§ What the task asks
Reproduce verbatim the passage on integrated circuit interconnects from "As semiconductor technology" to "single semiconductor chip.".

§ Text segment
________________________________________

The present invention generally relates to integrated circuits and particularly, but without limitation, to the design and fabrication of self-aligned local interconnects for interconnecting semiconductor devices in an integrated circuit.
As semiconductor technology continues to advance, a continuing trend is towards ultra large-scale integration with the fabrication of smaller and smaller integrated circuits containing more and more devices on a single semiconductor chip.
Scaling of devices has long been used to increase the density of logic and memory functions. This scaling has been possible because of improvements in photolithography and other process steps. However, as optical lithography reaches the end of the cost effective improvement curve, other approaches to improve density are needed.

________________________________________

(Pixel coordinate grounding data)
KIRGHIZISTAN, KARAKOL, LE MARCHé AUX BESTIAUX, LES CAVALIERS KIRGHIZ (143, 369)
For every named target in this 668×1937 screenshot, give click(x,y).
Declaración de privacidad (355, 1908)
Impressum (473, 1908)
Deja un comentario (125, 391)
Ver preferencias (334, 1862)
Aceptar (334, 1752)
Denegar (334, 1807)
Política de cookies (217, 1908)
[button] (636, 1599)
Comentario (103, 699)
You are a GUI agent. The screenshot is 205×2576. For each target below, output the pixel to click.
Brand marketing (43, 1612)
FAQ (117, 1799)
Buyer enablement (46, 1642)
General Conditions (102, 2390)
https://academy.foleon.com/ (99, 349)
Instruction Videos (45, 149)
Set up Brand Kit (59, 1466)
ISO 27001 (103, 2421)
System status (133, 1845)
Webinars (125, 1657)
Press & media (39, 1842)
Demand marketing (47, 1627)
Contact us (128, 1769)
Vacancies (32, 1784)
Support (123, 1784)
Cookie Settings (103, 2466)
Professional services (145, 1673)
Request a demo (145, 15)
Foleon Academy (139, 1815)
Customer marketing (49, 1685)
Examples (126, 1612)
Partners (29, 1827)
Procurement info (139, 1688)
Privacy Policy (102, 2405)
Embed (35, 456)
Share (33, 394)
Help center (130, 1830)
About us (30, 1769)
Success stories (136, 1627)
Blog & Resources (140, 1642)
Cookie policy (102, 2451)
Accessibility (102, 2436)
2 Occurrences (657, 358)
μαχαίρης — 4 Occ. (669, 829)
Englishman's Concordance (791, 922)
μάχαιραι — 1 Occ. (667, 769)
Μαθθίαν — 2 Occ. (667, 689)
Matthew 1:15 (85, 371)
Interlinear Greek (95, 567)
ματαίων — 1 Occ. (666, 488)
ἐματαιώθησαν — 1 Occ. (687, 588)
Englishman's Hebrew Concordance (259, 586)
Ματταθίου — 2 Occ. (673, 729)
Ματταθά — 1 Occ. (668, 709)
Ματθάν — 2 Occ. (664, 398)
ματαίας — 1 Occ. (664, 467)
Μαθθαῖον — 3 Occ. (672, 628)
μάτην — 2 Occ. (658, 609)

________________________________________

§ Response area
As semiconductor technology continues to advance, a continuing trend is towards ultra large-scale integration with the fabrication of smaller and smaller integrated circuits containing more and more devices on a single semiconductor chip.